A Corte analisou um recurso do governo amapaense que alegava que o aproveitamento de empregados da Companhia de Eletricidade do Amapá (CEA) em cargos efetivos e estatutários afronta a regra da Constituição Federal que veda a investidura de servidor sem a aprovação em concurso público (artigo 37, inciso II). Também sustentava que a transposição é impossível mesmo que os funcionários sejam concursados, por ausência de compatibilidade entre o cargo que ocupam atualmente e qualquer cargo disponível na administração direta.

O governo local apontou, ainda, violação da Súmula Vinculante 43 do STF, que considera inconstitucional toda modalidade de provimento que propicie a investidura de servidor, sem prévia aprovação em concurso público destinado ao seu provimento, em cargo que não integra a carreira na qual anteriormente investido.

A CEA foi privatizada em junho de 2021 em leilão vencido pela Equatorial Participações e Investimentos, conduzida pelo Banco Nacional de Desenvolvimento Econômico e Social (BNDES) com a participação dos ministérios de Minas e Energia e da Economia.

Empregados da companhia questionavam o decreto estadual 286/2018 baseado no artigo 65-A da Constituição amapaense. Eles pretendiam ver garantido que a transposição para o quadro de pessoal do governo local ocorresse quando presentes os motivos previstos na Constituição estadual, com força do artigo 65-A. O Tribunal de Justiça do Amapá (TJ-AP) havia reconhecido o direito dos funcionários da companhia de optarem por ingressar nos quadros funcionais do estado.

No voto, Nunes Marques ponderou que, até hoje, o governo local não oficializou a extinção, fusão, incorporação ou transferência da propriedade da CEA, seja para a iniciativa privada ou para a União. “Isto é, o fato gerador para a transposição dos empregados da empresa ao quadro de servidores estaduais ainda não ocorreu”, destacou.

Além disso, o ministro destacou que a carreira não existe no quadro de servidores públicos da administração direta do Amapá. “Sendo assim, é impossível absorvê-la.”

O ministro lembrou que a Constituição Federal estabelece que a posse em cargo ou emprego público depende de aprovação prévia em concurso público, de acordo com a natureza e a complexidade do cargo ou emprego, ressalvados os cargos em comissão. “Tal exigência encontra fundamento no postulado da isonomia de acesso a cargos públicos e na concretização dos princípios da moralidade administrativa e da impessoalidade”, afirmou.

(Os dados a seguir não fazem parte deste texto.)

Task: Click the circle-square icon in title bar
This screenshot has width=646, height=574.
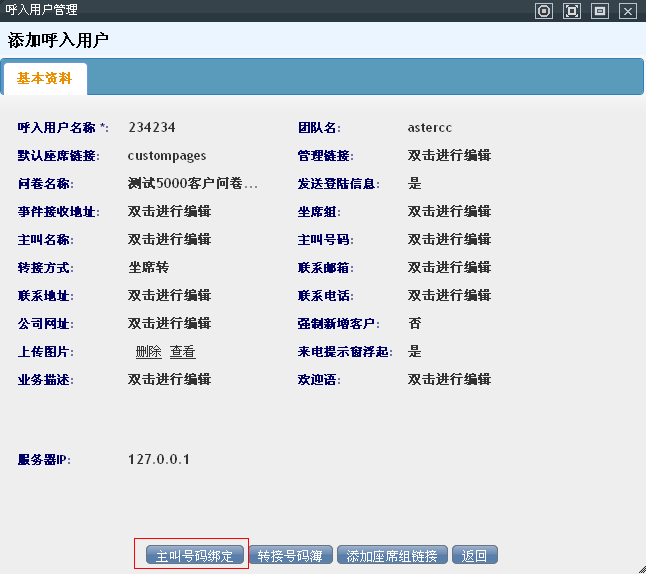Action: pos(544,11)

Nunes Marques pontuou que a jurisprudência do STF é firme no sentido de ser necessária a observância da prévia aprovação em concurso público tanto no provimento originário quanto no derivado. “A transposição, a absorção ou o aproveitamento de servidores em outros órgãos ou entidades da Administração direta, autárquica e fundacional do mesmo Estado são figuras vedadas pela ordem constitucional vigente, por ofensa ao princípio do concurso público.”

Divergência

Apesar de acompanhar o relator quanto à fixação da tese de repercussão, o ministro Dias Toffoli apresentou divergência parcial para propor a modulação dos efeitos do acórdão. No voto vencido, o ministro sugeriu manter a validade do aproveitamento dos empregados públicos da CEA para o quadro de pessoal da administração pública do estado que exerceram o direito de opção até a data prevista pelo artigo 8 do decreto 286/2018, que era 28 de março de 2018.

“Com a privatização da empresa, os servidores optantes pela transposição do cargo, com esteio na boa-fé objetiva e amparados pela legislação vigente, não podem retornar ao status anterior, qual seja, a sua condição de empregados públicos, o que lhes causaria danos irremediáveis, os quais devem ser evitados por meio da modulação dos efeitos deste acórdão, mantendo-se a validade da opção pelo aproveitamento em relação àqueles que exerceram seu direito no prazo previsto no aludido decreto.”

Além disso, propôs que, na linha da jurisprudência do STF, ressalvar os servidores que já se aposentaram e aqueles que já tenham reunido as condições para a aposentadoria na data da publicação da ata do acórdão.